Azubis und duale Studenten bloggen

Drei auf einen Schlag

Ein Kommentar

Es ist immer wieder aufregend, wenn wir uns an der Hochschule für die Prüfungen treffen. Es ist die Stimmung, ein Hauch von Nervosität, die Anspannung, aber was am meisten auffällt: die Pünktlichkeit. Denn passend zu unseren Prüfungen sind alle, wirklich alle, pünktlich, die meisten sogar überpünktlich. So kann es schon einmal passieren, dass man mit einer Ankunft von 20 Minuten vor der Prüfung schon im hinteren Mittelfeld liegt.
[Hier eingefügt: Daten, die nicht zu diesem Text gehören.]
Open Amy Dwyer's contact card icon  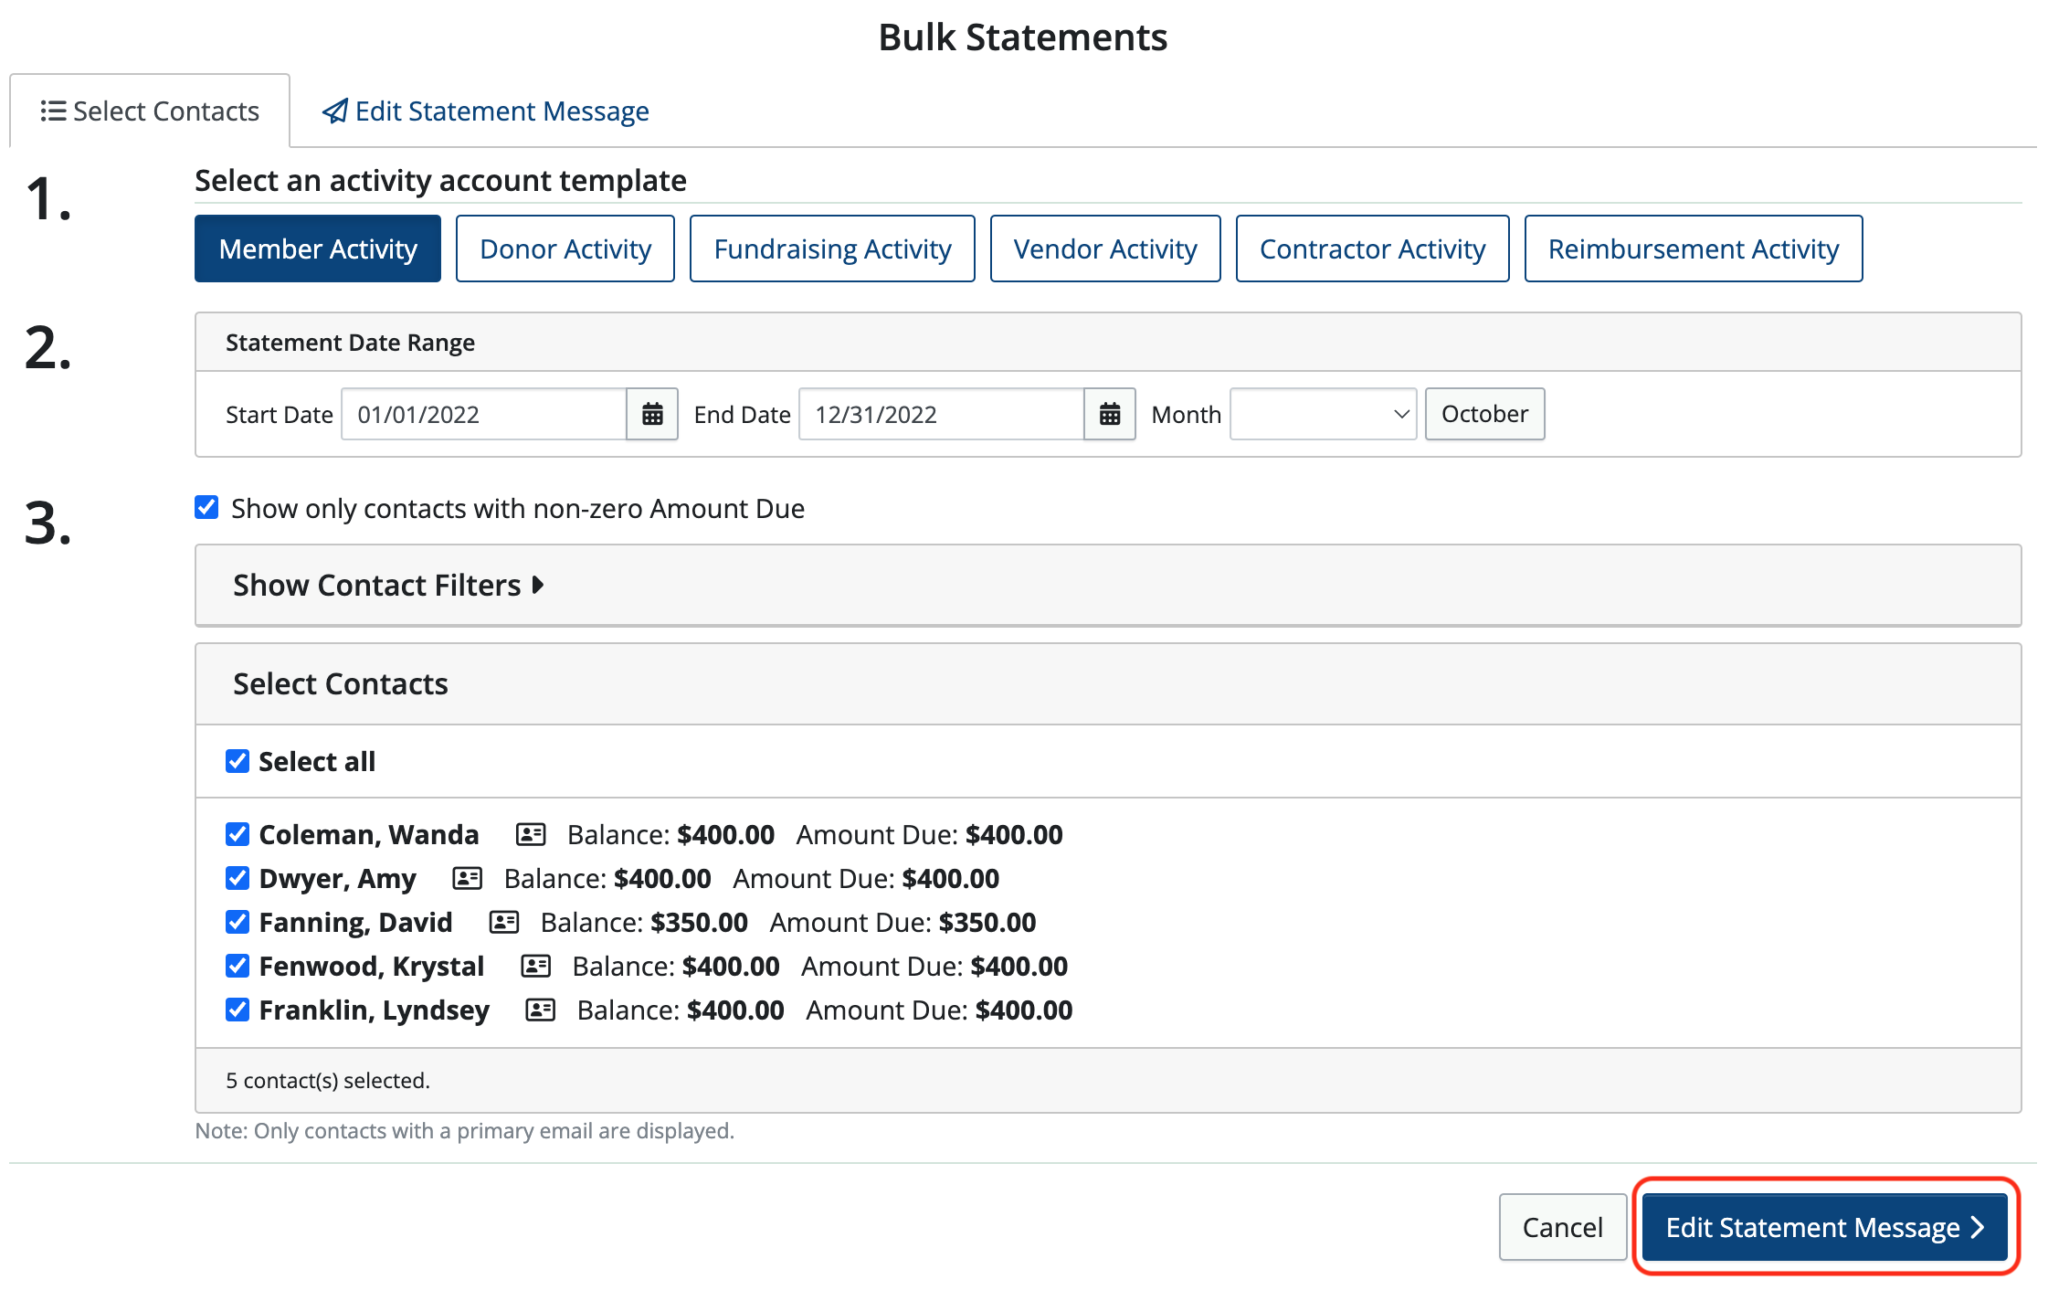[x=466, y=878]
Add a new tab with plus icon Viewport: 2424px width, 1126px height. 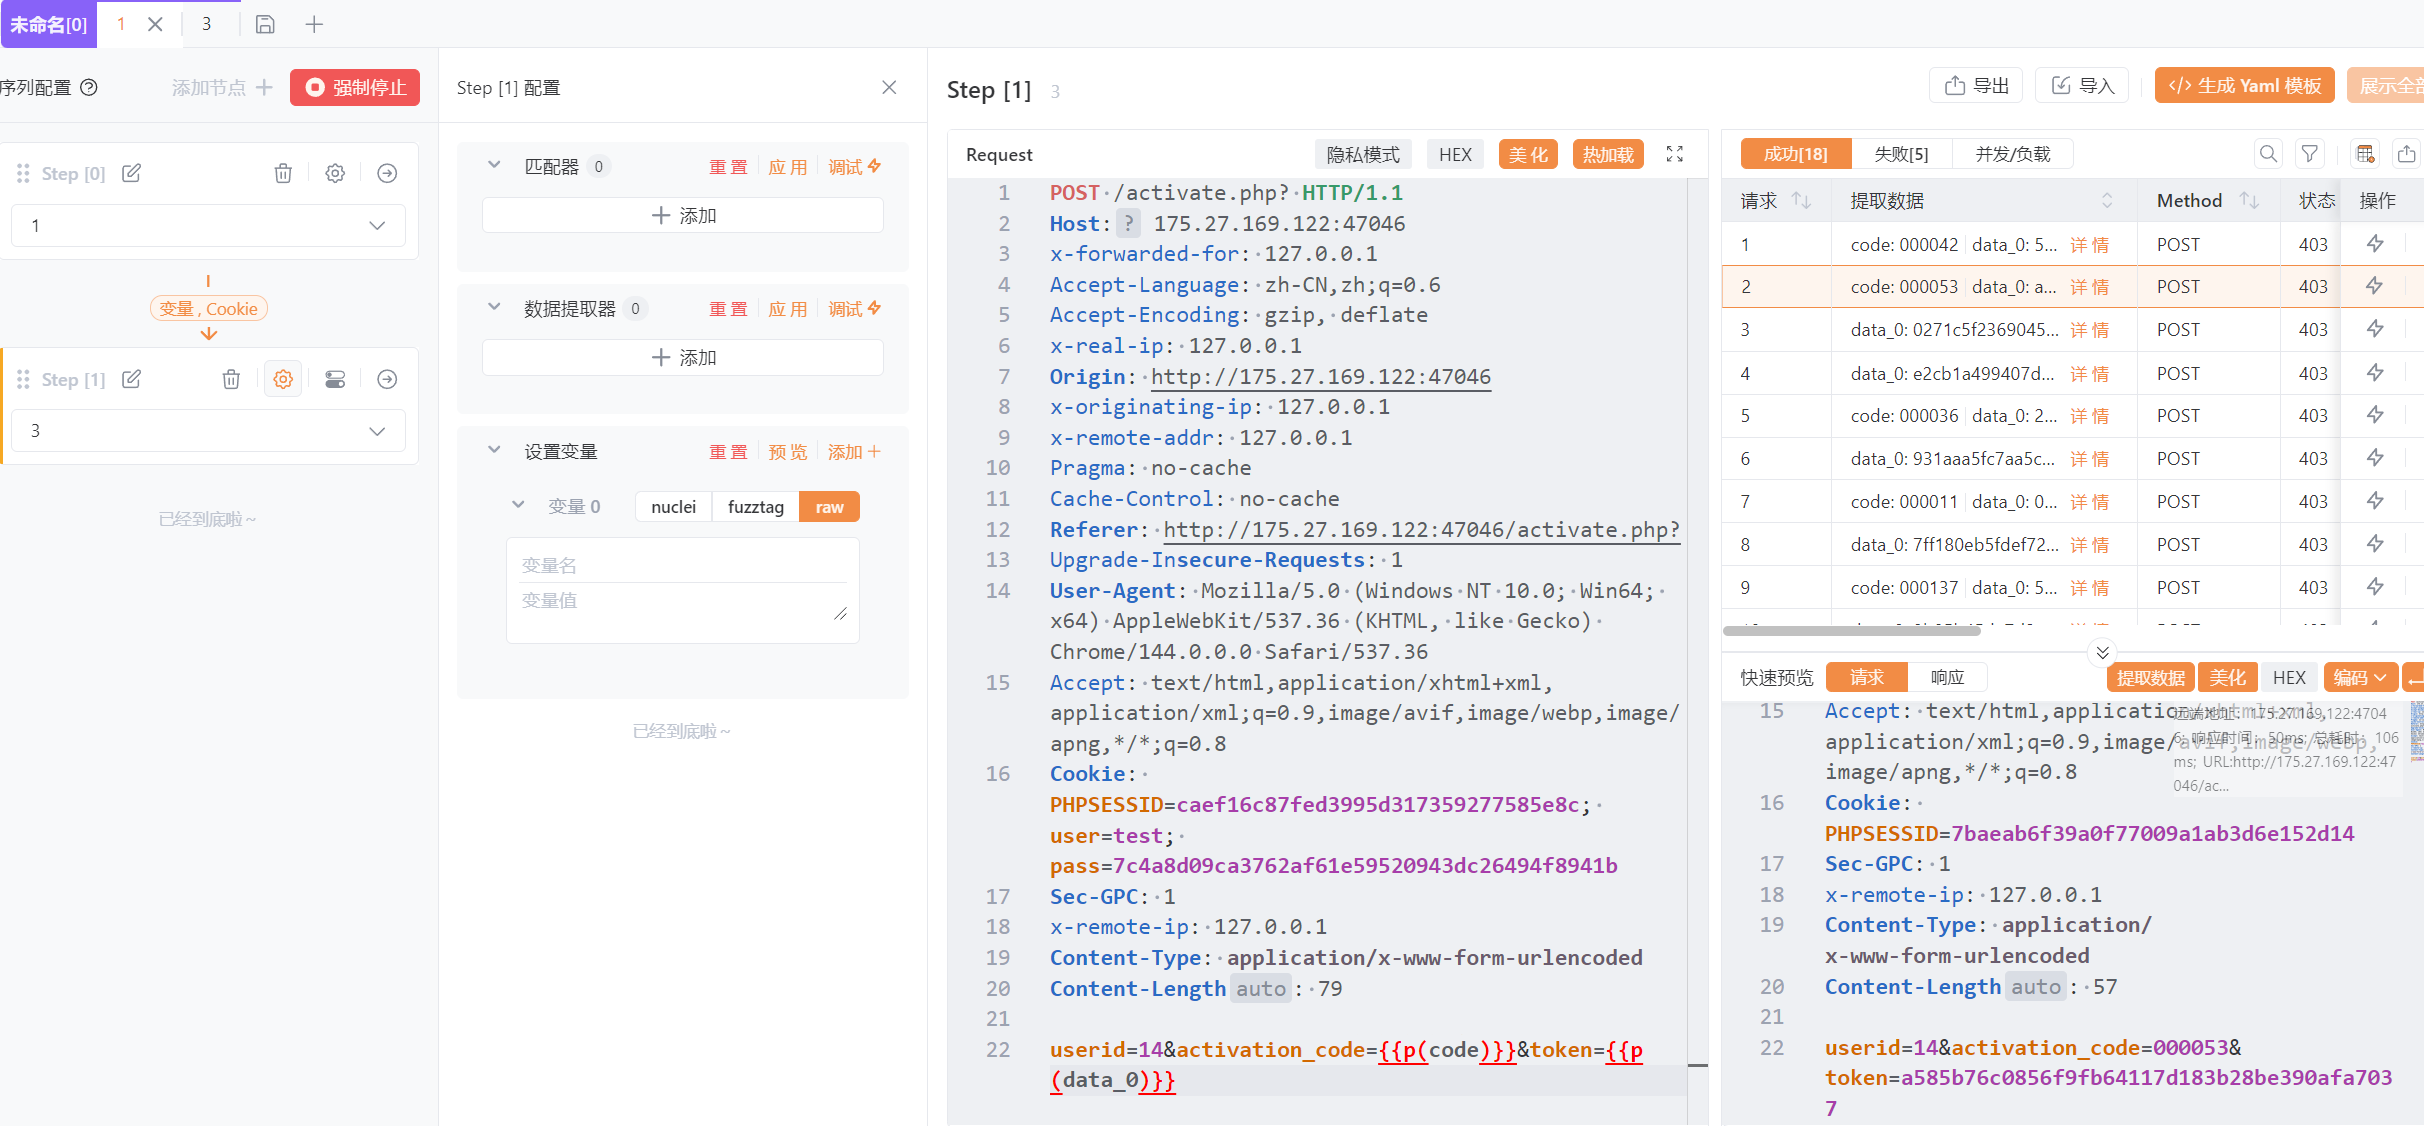point(314,24)
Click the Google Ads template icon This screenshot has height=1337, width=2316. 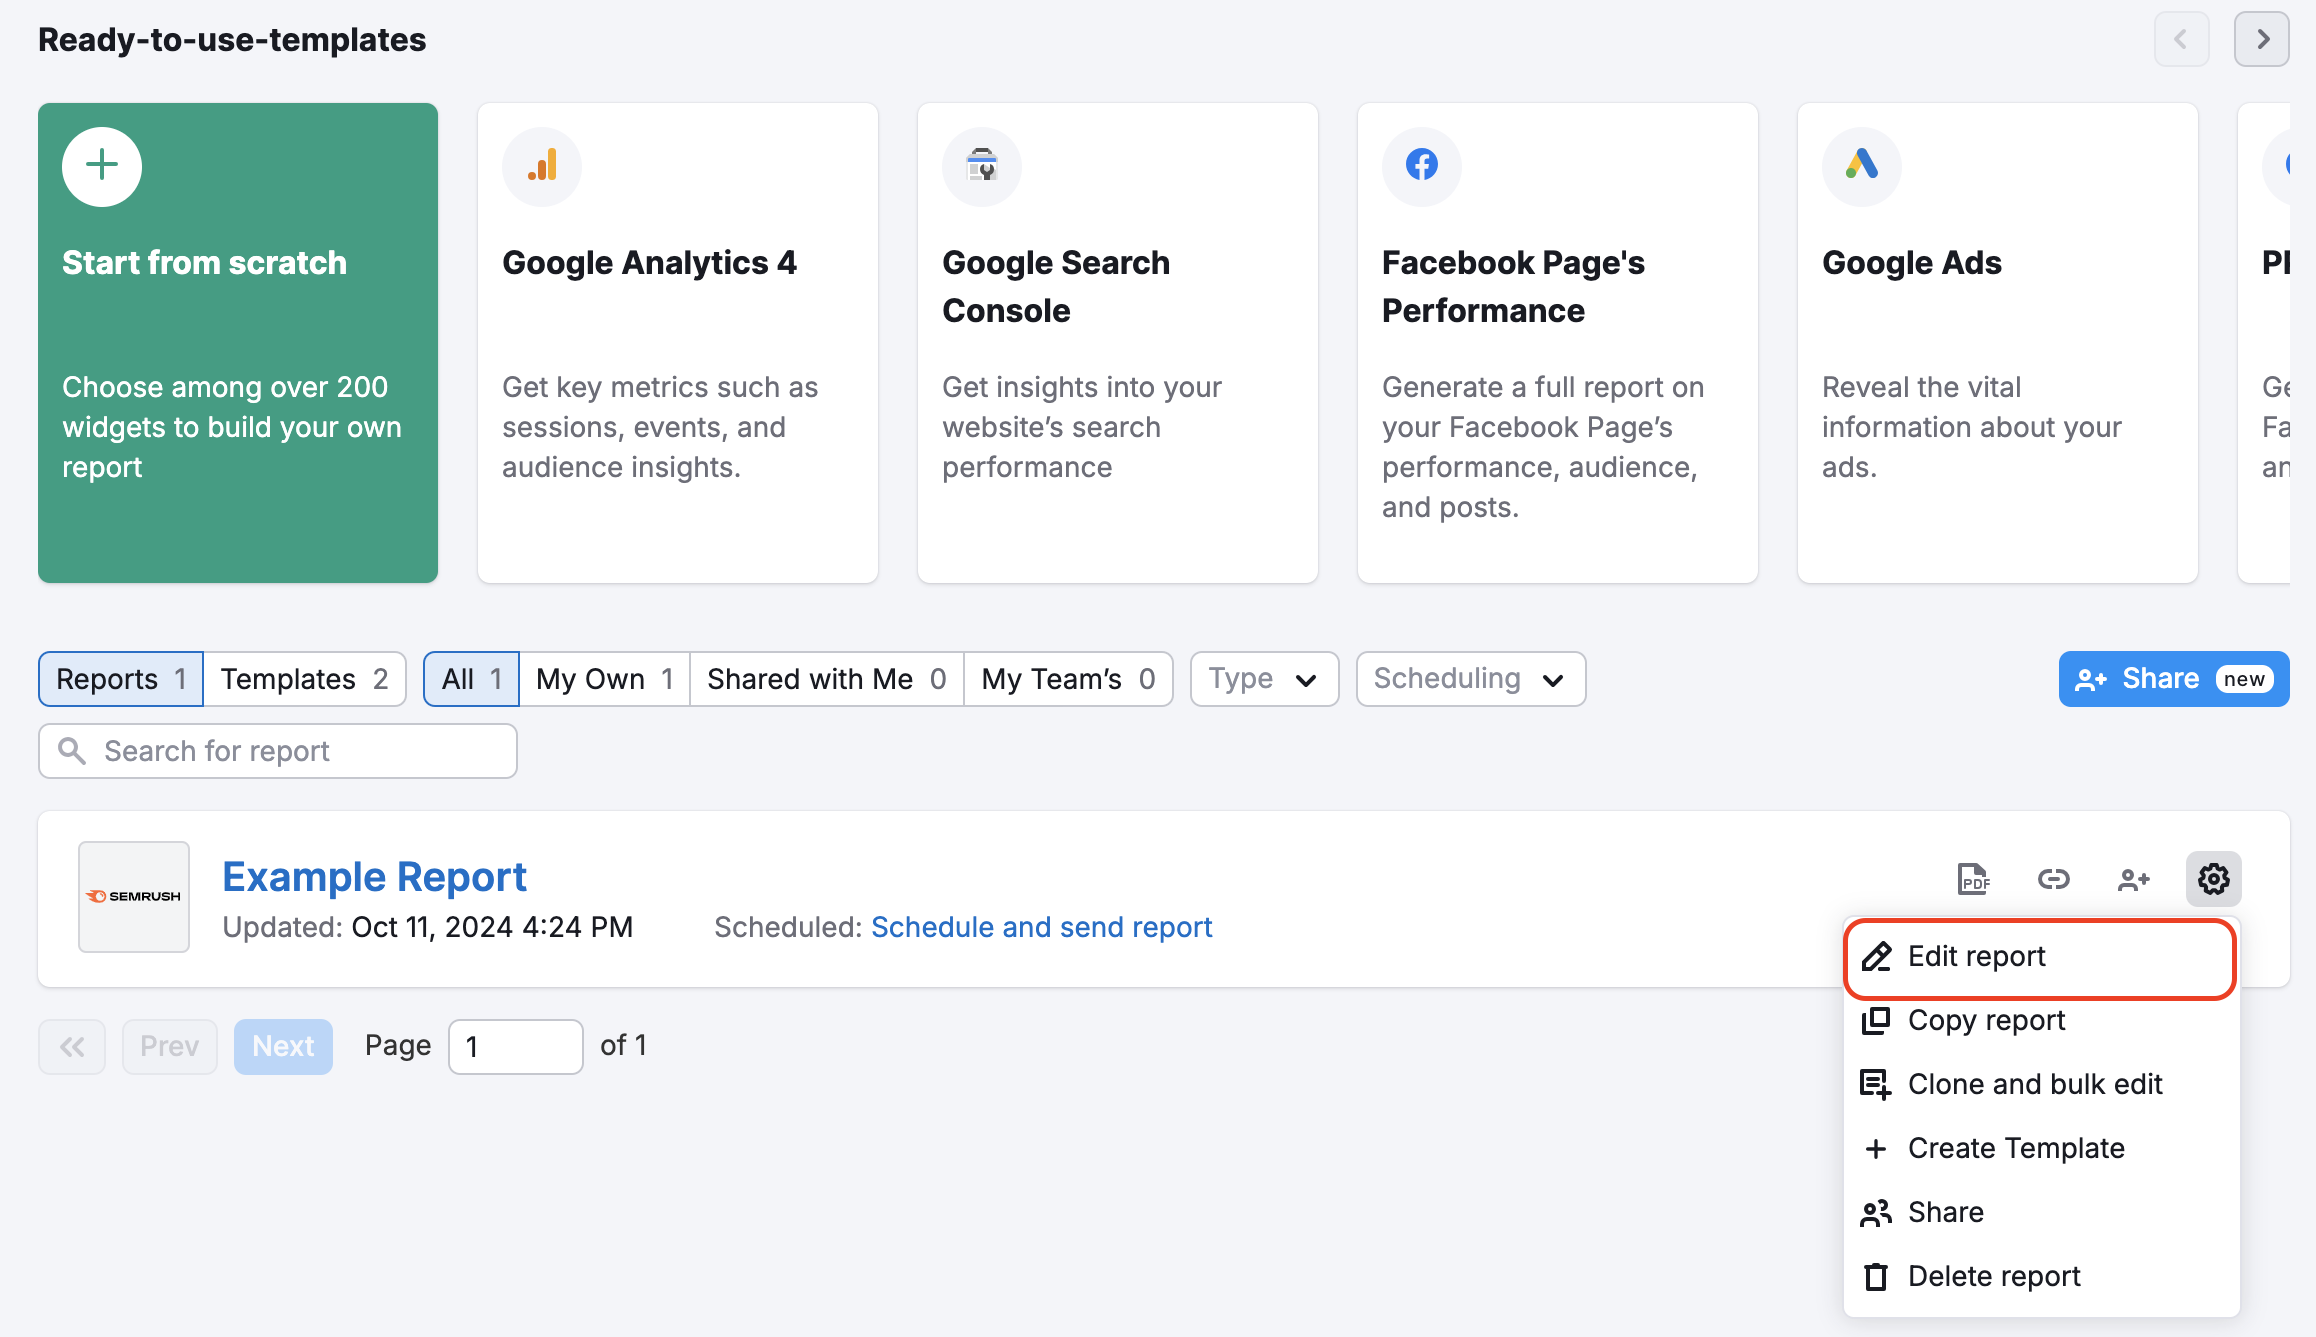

Aber nun ja, wir werden ja nicht nach Pünktlichkeit benotet, sondern nach Wissen und so kommen wir dann etwa um 8.55 Uhr in den vorbereiteten Raum. Jetzt heißt es: Stifte holen, Getränke auf den Tisch stellen und Umschlagbogen der Prüfungen genau inspizieren. Da dieser leider nicht wirklich interessant ist (die Prüfungsaufgaben sind ja innen), betrachte ich meist den Raum, als hätte er sich über die letzten paar Tage verändert oder die Gesichter meiner Kommilitonen/innen. Und manche haben ein ganz schönes Pokerface drauf, wenn es darum geht, die letzten Sekunden auszuharren. Aber natürlich gibt es dann noch die, die ganz unruhig den Stift in der Hand halten und nach unten sehen, die, die zuversichtlich nach vorne sehen und auch die, denen man Aufregung und vielleicht eine Spur Hoffnungslosigkeit vom Gesicht ablesen kann. Aber das kann sich während der Prüfung in ganz andere Richtungen entwickeln.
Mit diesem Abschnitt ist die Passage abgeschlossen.